Mealybar.co.uk

iPhone 2.0 Apps don't live up to expectations

conceived

After all the trouble updating my iPhone to 2.0 yesterday, it was about midnight when I first got my hands on the first Apps.

I downloaded, Twitterific, Facebook, iPint and a couple of others, and my overall reaction is that they're poor.

I expected fully functioning versions that encapsulated the simplicity of the iPhones interface, but no it seems you get patchy performance, and just about the same functionality as the Web Apps.

Lets start with Twitterific; I expected the full Twitter functionality natively on my iPhone. Instead I get a list of my 'friends' updates and (admittedly quite a nifty) interface for replying to them or twittering to my account. But comparing it to Hahlo (a Twitter iPhone Web App) I think it's a poor imitation.

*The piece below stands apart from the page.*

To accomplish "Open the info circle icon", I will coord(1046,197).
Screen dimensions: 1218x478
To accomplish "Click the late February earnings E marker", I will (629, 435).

And the Facebook App. I've become increasingly frustrated and annoyed with Facebook over the last few months, and their iPhone App kind of sums it all up. There's the Facebook web interface which we all log into using a browser that gives you everything (although it's getting increasingly cluttered and hard to find specific options - like my feed and privacy preferences). There's the iPhone Web App which was a stripped down, bare bones, this is your status, this is your feed (with only native Facebook app updates), you can view someone's contact info, or write on their wall - pretty much it. Well the new native iPhone version is actually pretty much exactly the same as the Web App (which was pretty poor lets be honest). Oh there is one thing - using it for around 10 mins last night it managed to crash around 4 or 5 times, lovely!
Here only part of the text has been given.